The BRICS countries — Brazil, Russia, India, China and South Africa — account for 25 percent of global GDP and 40 percent of the world’s population. China this year will surpass the United States as the world’s largest economy, and the BRICS nations are the biggest net contributors to the IMF, but they have little say in the UN institutions’ governance.
Discussion about a BRICS bank began three years ago, and negotiations have advanced steadily, culminating in an agreement announced today in Fortaleza, Brazil. The five nations agreed to base the NDB in Shanghai, it will be first be presided by India, with Russia as chairman of the representative board (made up of member countries’ finance ministers and central bank chiefs), and it will have a governing structure that requires four of the five nations to approve new policies. Each BRICS member is expected to put an equal share into establishing the startup capital of $50 billion, with a goal of $100 billion.
Lending is expected to begin in 2016; the NDB will also consider lending to non-BRICS nations, Brazilian President Dilma Rousseff said during the BRICS summit in Fortaleza.
Cuba has used loans from Brazil’s BNDES, the China Development Bank, and Russia’s Vneshtorgbank, to expand a refinery, build a container terminal at the Port of Mariel, and purchase Russian passenger jets. But the new BRICS bank could allow it to fund broader infrastructure projects such as road, railroad, water and energy construction, which go beyond the specific business interests of just one partner nation.
“While the BRICS bank may not cover the total financing needs of all emerging economies, a $100 billion fund is enough to make a difference to the infrastructure projects in some smaller emerging economies with fiscal problems and a volatile currency,” Zha Xiaogang, head of the Shanghai-based Institute for World Economy Studies, told Xinhua news service.
The five nations also agreed to create the Contingent Reserve Arrangement (CRA), a $100 billion crisis lending fund designed to relieve short-term liquidity pressures. China will contribute $41 billion, Russia, Brazil and India will chip in $18 billion each, and South Africa will contribute $5 billion. Cuba could benefit from CRA loans in a repeat of crises such as the one in 2008, when it had to drastically cut imports and freeze hard-currrency accounts.
U.S. sanctions against Russia made the Russian government an enthusiastic supporter of the BRICS bank, suggests Nobel prize winner Joseph Stiglitz, which helped reach an agreement.

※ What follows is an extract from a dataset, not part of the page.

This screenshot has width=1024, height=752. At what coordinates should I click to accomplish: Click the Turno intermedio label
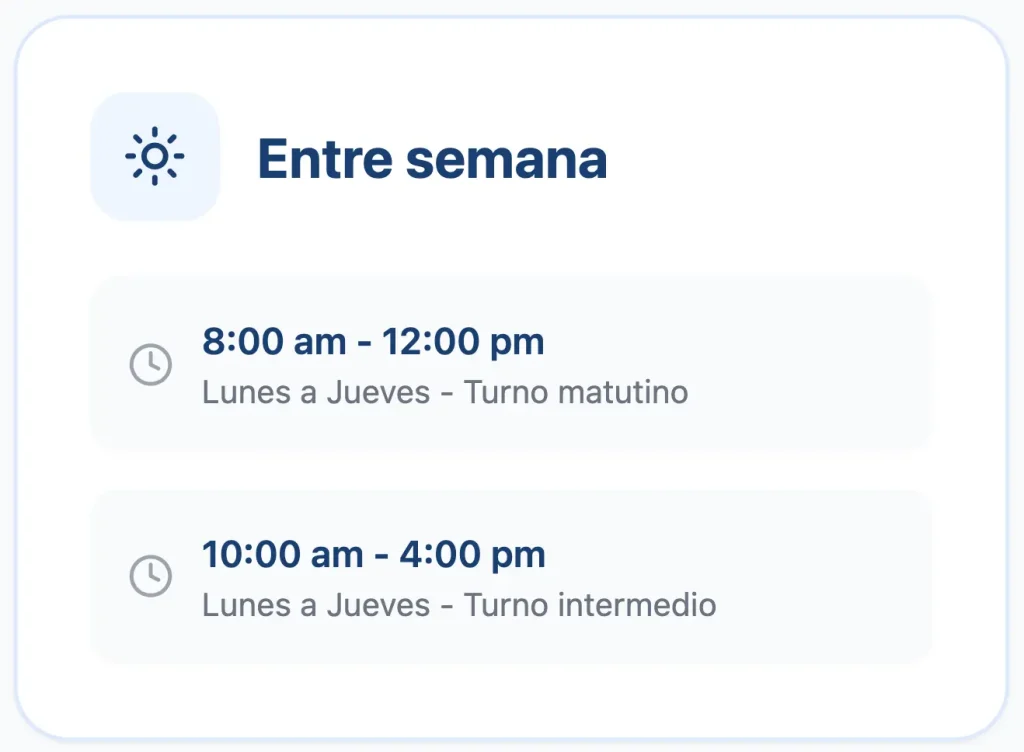click(x=591, y=604)

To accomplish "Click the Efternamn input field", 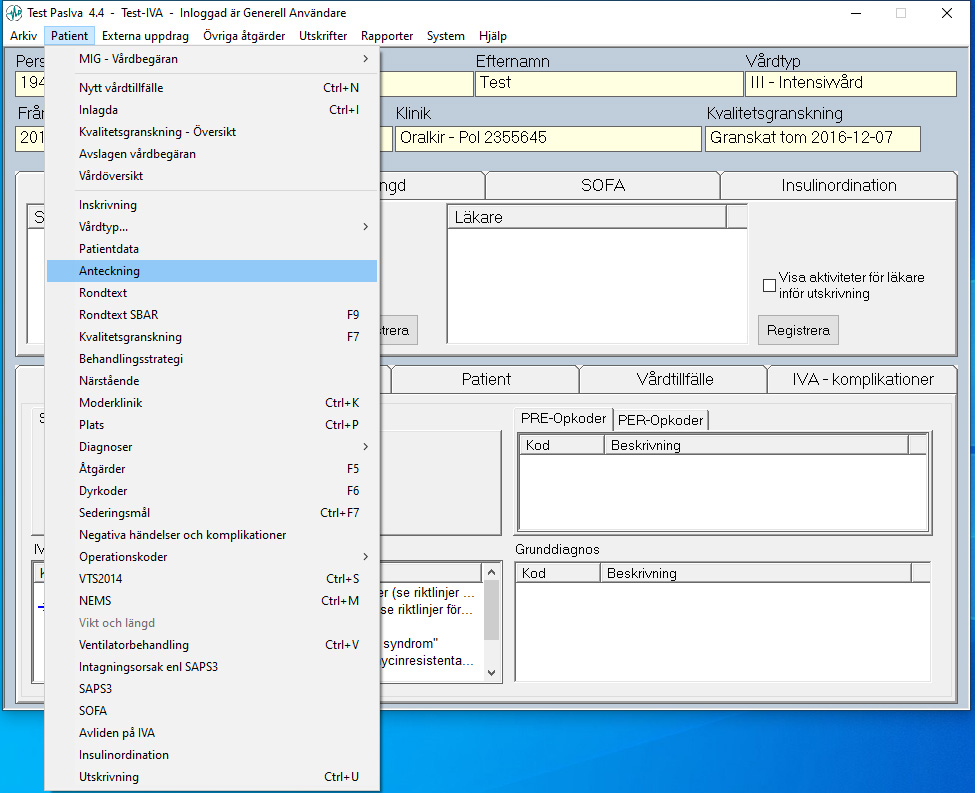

“In spite of all of the differences, the emerging markets can work together, in a way more effectively than some of the advanced countries can work together,” the former World Bank chief economist said on the Democracy Now news program recently.
“This new institution is not going to change everything. It’s just a little bit of movement, but it’s a movement in the right direction, reflecting the new economic and political realities and reflecting the learning that we’ve done in the last 70 years.”